SOURCE TEXT ▸

------

Intravenous lipid emulsions (ILE) have been demonstrated to be effective mitigators of systemic toxicity caused by drug overdose, with dramatic resuscitations observed in small animals and clinical settings. The prevailing theory as to their method of action is known as the ‘lipid sink’. The theory proposes that intravenous lipid droplets create a discrete hydrophobic phase in the blood stream into which lipophilic drugs preferentially partition. This partitioning is thought to reduce the quantity of drug that is accessible to tissues and thereby reduce the drug content of tissues in vital organs such as the heart.
The objective of this work is to explore the validity of the proposed mechanism by quantitatively evaluating the impact of a sequestering droplet on the exposure of vital organs to acutely toxic concentrations of drug. This is achieved by: (i) development of a predictive physiologically based pharmacokinetic model for the study of the distribution, metabolism, and elimination of the local anesthetic bupivacaine; (ii) extension of the model to simulation of bupivacaine overdose and administration of intravenous lipid; (iii) assessment of the potential efficacy of a ‘lipid sink’ with regard to reducing tissue exposure to the anesthetic.

------

RECORDED INFORMATION ▸

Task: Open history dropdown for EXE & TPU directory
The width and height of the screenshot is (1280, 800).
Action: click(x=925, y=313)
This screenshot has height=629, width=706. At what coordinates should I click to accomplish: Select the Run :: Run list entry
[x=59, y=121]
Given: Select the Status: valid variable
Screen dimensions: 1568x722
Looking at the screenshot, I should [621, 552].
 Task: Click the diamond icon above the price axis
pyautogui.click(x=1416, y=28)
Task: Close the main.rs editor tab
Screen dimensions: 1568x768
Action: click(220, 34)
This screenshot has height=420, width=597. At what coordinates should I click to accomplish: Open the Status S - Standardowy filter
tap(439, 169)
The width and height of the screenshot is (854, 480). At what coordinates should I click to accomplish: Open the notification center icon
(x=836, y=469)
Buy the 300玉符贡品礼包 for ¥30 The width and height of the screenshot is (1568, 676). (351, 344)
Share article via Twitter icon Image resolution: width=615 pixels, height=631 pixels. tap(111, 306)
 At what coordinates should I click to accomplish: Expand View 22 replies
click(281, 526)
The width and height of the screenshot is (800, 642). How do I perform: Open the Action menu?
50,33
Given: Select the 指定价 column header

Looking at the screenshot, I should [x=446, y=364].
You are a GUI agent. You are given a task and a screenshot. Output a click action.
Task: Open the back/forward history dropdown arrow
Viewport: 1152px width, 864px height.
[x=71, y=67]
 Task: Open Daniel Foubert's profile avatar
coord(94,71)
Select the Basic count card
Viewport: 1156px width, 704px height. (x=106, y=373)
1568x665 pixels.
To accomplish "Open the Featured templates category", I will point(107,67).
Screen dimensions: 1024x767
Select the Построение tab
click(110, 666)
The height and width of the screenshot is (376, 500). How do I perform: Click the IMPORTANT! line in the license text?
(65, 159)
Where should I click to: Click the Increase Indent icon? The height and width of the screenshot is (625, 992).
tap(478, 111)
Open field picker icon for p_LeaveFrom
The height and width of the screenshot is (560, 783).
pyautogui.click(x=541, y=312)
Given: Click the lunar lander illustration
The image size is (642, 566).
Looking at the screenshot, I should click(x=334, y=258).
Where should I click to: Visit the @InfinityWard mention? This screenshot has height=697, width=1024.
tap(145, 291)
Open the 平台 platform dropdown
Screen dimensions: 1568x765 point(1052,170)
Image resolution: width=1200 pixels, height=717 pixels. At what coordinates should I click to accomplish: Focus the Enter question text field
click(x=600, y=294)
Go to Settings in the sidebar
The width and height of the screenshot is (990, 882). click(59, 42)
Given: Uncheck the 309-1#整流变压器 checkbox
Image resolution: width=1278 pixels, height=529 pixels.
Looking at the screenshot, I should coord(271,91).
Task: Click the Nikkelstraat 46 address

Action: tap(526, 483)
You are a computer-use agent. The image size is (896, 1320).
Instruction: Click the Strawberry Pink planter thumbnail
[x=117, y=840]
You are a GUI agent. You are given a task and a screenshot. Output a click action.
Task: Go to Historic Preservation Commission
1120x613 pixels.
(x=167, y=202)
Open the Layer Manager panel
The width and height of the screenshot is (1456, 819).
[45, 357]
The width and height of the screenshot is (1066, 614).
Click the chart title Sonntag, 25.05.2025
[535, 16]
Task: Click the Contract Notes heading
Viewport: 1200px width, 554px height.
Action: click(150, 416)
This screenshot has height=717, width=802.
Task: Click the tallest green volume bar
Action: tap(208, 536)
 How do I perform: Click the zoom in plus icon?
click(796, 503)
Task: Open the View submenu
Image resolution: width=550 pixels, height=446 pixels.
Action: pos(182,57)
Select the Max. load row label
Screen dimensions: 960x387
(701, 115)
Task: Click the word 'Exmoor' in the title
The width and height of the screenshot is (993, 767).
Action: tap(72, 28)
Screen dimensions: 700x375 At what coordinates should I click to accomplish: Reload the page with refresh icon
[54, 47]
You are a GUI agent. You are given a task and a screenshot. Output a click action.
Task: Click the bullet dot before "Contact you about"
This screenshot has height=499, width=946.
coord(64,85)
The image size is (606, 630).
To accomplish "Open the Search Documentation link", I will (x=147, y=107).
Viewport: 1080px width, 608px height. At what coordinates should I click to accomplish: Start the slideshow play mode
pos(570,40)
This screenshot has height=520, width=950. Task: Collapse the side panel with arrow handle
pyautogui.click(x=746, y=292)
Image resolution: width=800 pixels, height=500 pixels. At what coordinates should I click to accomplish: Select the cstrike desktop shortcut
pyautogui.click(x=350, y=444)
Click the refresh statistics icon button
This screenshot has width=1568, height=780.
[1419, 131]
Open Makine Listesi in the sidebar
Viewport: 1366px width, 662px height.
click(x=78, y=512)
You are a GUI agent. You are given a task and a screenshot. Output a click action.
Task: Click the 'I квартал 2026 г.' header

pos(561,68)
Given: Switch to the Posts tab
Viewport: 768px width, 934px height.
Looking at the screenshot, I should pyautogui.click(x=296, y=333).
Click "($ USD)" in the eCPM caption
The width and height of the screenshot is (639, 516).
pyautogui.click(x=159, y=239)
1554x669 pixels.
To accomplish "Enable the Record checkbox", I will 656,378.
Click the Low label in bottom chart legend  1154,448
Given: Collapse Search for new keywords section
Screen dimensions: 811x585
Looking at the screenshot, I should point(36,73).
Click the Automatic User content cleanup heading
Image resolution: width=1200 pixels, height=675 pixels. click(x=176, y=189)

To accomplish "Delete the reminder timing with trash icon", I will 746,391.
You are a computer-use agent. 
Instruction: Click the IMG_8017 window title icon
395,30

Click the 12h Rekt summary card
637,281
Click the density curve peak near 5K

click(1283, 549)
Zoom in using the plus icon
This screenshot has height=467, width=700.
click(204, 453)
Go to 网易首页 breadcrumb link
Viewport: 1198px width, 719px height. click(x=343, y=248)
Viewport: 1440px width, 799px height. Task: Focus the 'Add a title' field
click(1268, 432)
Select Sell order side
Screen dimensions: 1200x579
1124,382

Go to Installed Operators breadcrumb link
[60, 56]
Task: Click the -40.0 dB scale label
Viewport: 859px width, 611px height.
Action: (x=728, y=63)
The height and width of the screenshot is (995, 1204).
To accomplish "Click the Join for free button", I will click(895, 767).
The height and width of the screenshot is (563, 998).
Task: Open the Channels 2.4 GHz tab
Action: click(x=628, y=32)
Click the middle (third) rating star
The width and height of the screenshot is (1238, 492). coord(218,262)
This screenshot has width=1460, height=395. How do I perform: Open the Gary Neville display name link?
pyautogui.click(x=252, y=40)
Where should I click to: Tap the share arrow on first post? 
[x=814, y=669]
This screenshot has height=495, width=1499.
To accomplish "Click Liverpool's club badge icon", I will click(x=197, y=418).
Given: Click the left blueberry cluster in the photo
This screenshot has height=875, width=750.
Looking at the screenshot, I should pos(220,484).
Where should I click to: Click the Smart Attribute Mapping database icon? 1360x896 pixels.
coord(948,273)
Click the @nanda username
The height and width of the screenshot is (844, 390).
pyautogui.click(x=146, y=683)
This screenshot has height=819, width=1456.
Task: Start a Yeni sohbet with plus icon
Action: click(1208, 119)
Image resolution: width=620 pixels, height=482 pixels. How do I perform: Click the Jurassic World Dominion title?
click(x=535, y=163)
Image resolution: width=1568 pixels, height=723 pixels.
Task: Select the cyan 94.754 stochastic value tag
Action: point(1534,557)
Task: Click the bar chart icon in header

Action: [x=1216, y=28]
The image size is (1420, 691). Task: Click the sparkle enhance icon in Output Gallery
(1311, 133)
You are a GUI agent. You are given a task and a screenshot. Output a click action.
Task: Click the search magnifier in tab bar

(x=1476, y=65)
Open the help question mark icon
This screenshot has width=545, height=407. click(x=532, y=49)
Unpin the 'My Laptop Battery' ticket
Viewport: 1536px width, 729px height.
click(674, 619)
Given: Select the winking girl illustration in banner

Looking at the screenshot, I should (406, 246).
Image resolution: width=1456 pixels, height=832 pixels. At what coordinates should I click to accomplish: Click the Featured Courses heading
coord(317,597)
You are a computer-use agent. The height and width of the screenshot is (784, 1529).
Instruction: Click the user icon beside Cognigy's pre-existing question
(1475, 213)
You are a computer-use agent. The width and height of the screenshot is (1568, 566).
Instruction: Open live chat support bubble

------

PROBLEM DESCRIPTION ▸
Retype the part of the text on intravenous lipid emulsions starting at "The objective of" and ending at "to the anesthetic.", word for word. The listing has no connection to the text on intravenous lipid emulsions.

TASK OUTPUT ▸
The objective of this work is to explore the validity of the proposed mechanism by quantitatively evaluating the impact of a sequestering droplet on the exposure of vital organs to acutely toxic concentrations of drug. This is achieved by: (i) development of a predictive physiologically based pharmacokinetic model for the study of the distribution, metabolism, and elimination of the local anesthetic bupivacaine; (ii) extension of the model to simulation of bupivacaine overdose and administration of intravenous lipid; (iii) assessment of the potential efficacy of a ‘lipid sink’ with regard to reducing tissue exposure to the anesthetic.